----- RECORDS FOR THIS TASK
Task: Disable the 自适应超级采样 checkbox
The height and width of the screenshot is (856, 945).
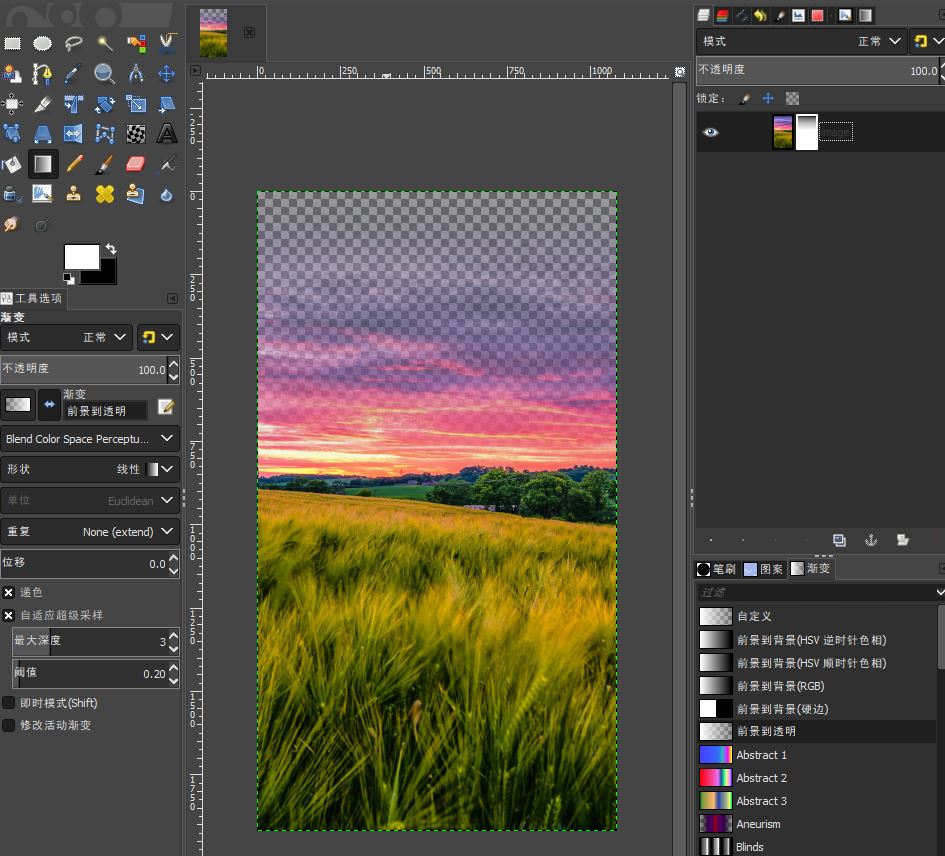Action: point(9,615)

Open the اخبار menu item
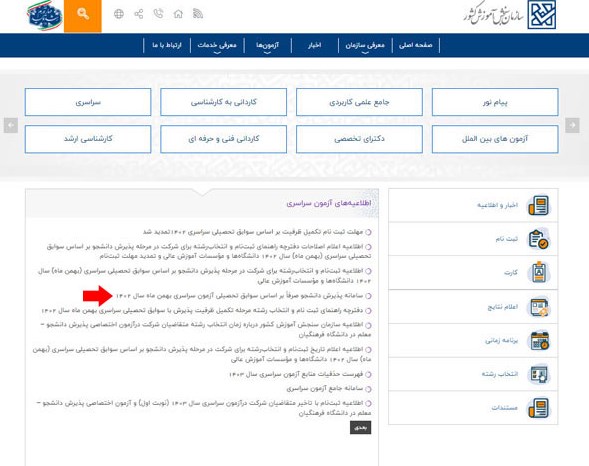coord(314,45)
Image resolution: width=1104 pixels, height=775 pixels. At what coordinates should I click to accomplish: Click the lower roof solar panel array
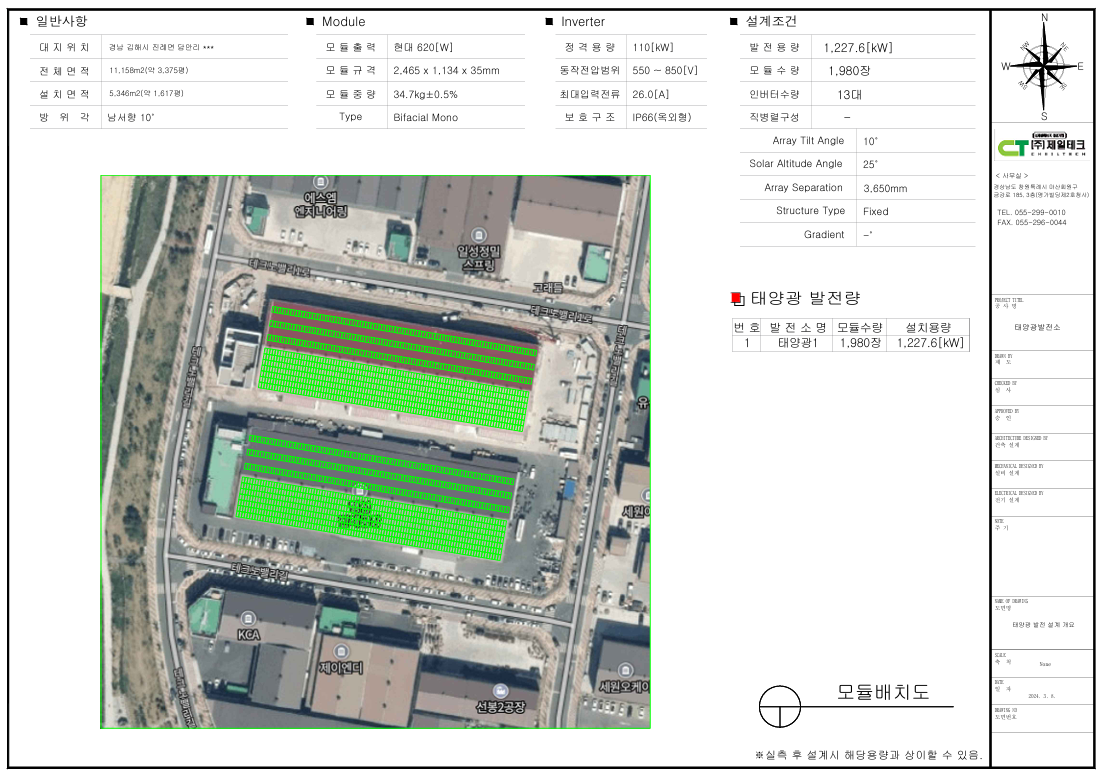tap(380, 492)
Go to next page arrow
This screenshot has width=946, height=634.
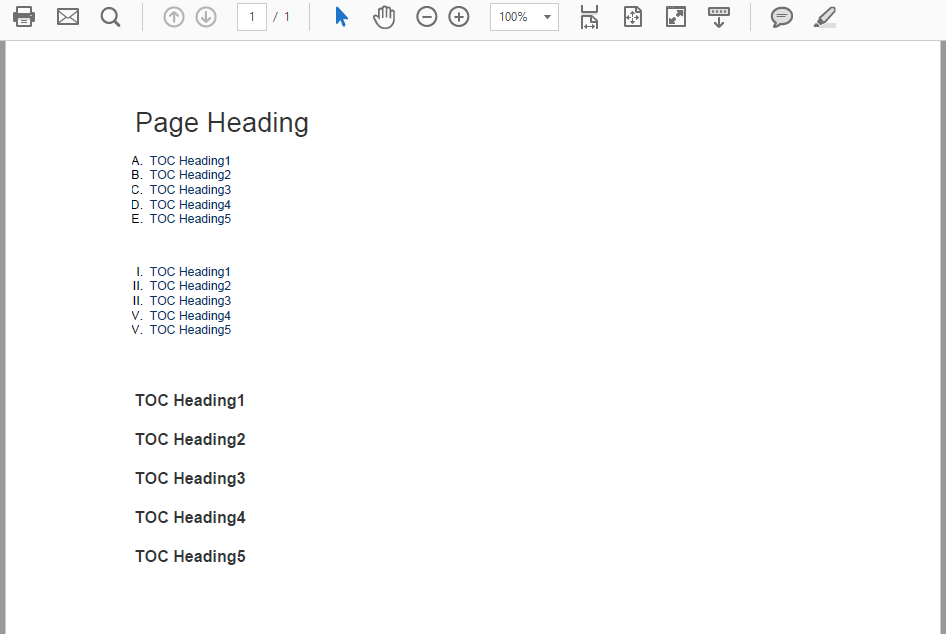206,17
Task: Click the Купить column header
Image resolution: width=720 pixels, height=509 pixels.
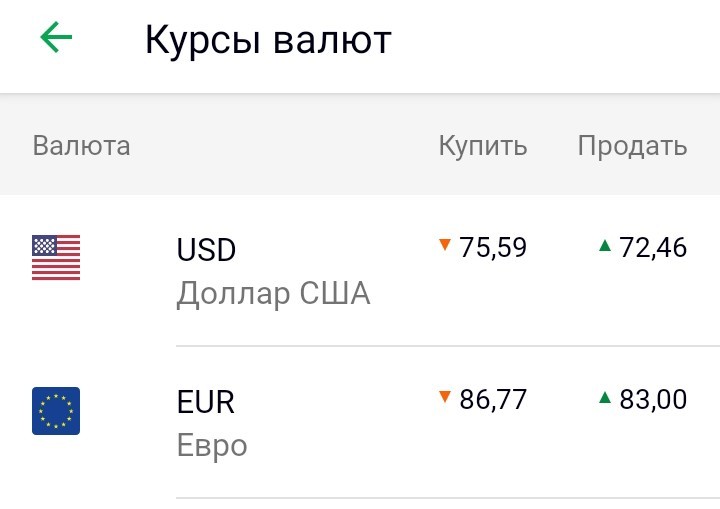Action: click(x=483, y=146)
----------
----- RECORDS FOR THIS TASK
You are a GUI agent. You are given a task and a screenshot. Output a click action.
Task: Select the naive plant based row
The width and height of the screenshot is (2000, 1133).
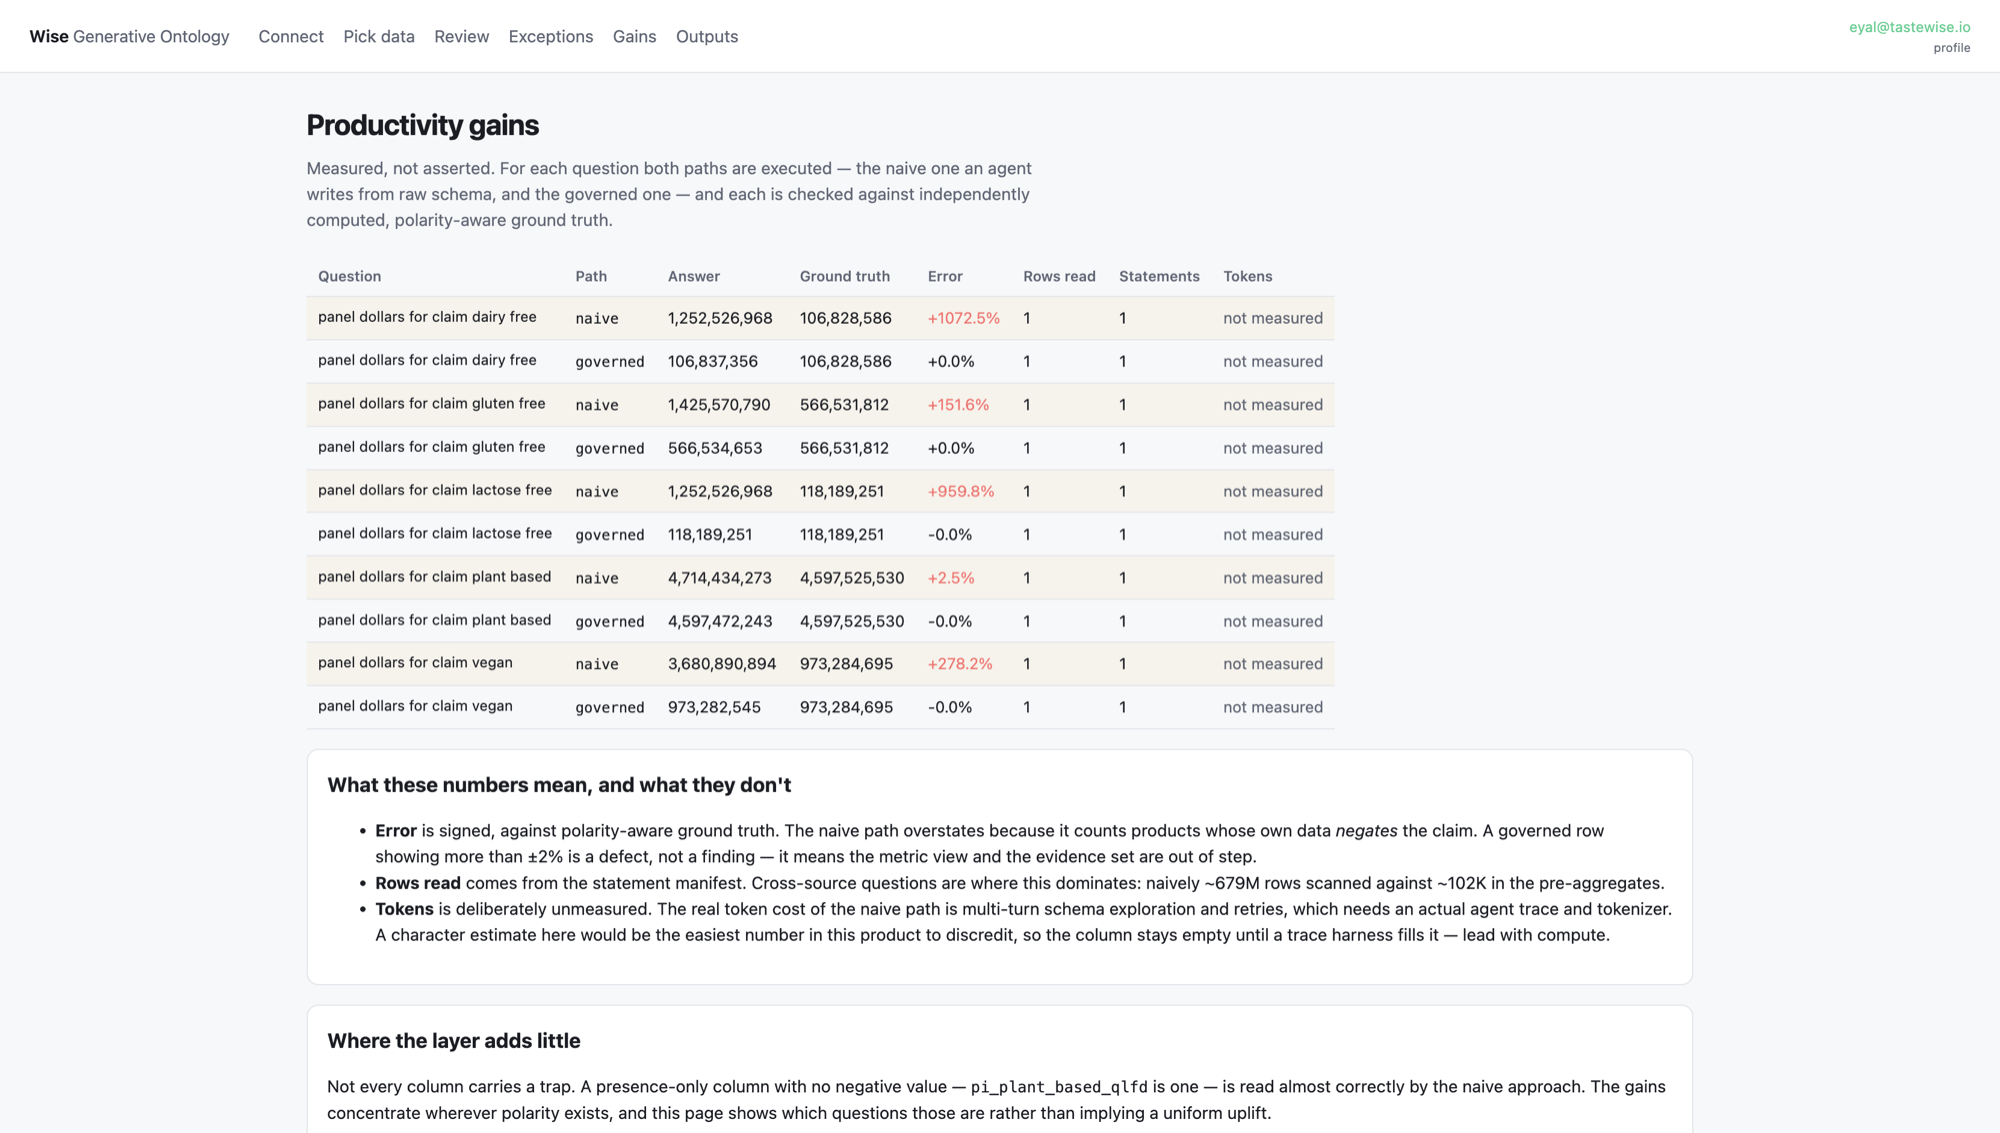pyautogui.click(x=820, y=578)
----------
----- RECORDS FOR THIS TASK
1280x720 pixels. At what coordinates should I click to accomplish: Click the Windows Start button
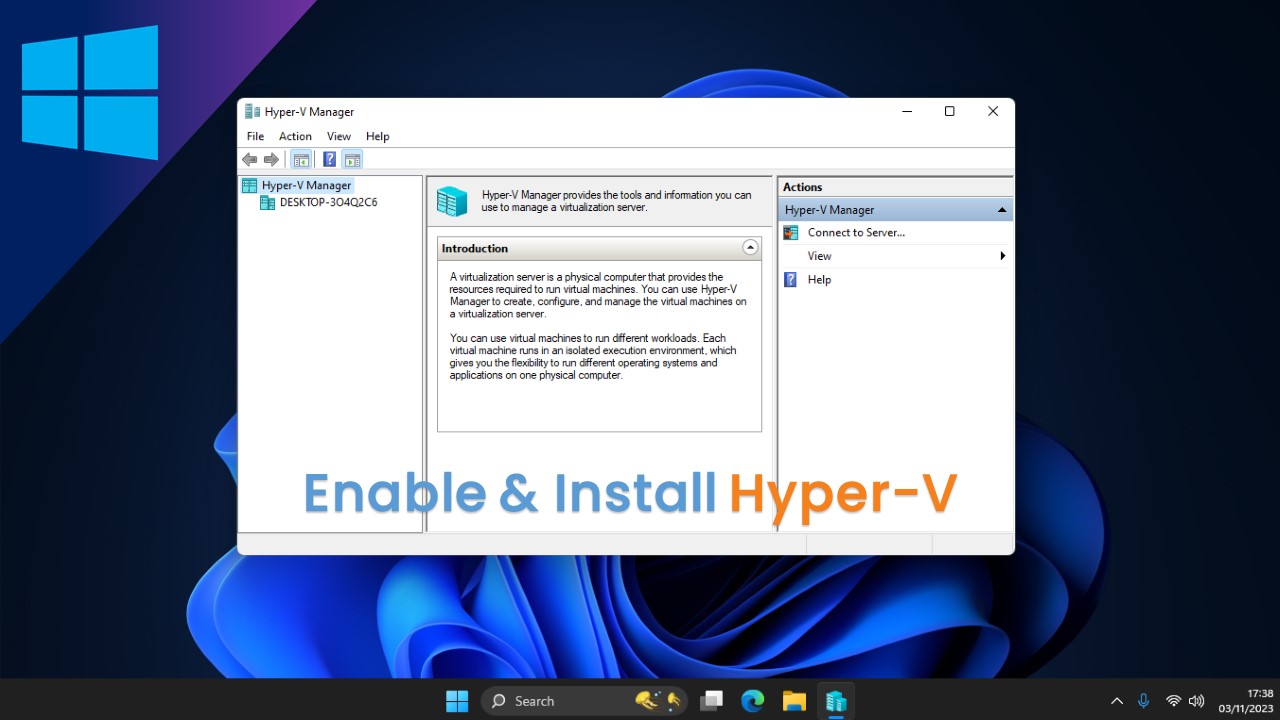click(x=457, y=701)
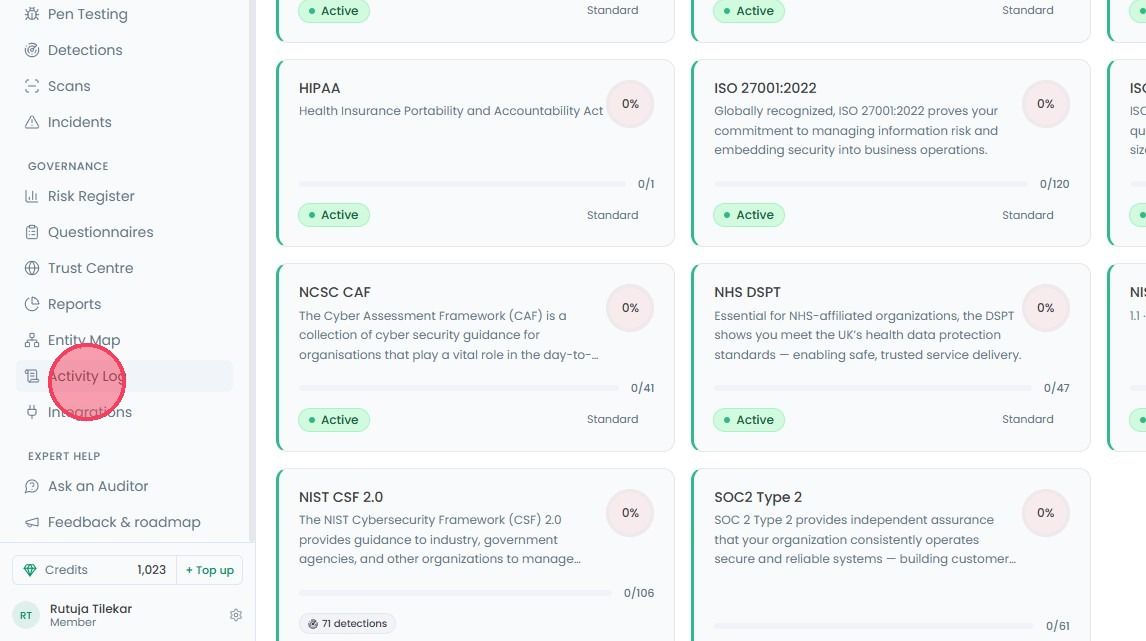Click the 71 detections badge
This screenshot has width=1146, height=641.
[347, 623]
----------
REQUIREMENT:
Repeat exactly, and only, the entries from the line with "Task: Disable the 自适应超级采样 checkbox" through the line with "Go to next page arrow". Pictures are skipped.

PROBLEM SOLUTION:
Task: Disable the 自适应超级采样 checkbox
The height and width of the screenshot is (856, 945).
Action: point(9,615)

Open the اخبار menu item
coord(314,45)
Image resolution: width=1104 pixels, height=775 pixels. At what coordinates should I click to accomplish: Click the lower roof solar panel array
tap(380, 492)
Go to next page arrow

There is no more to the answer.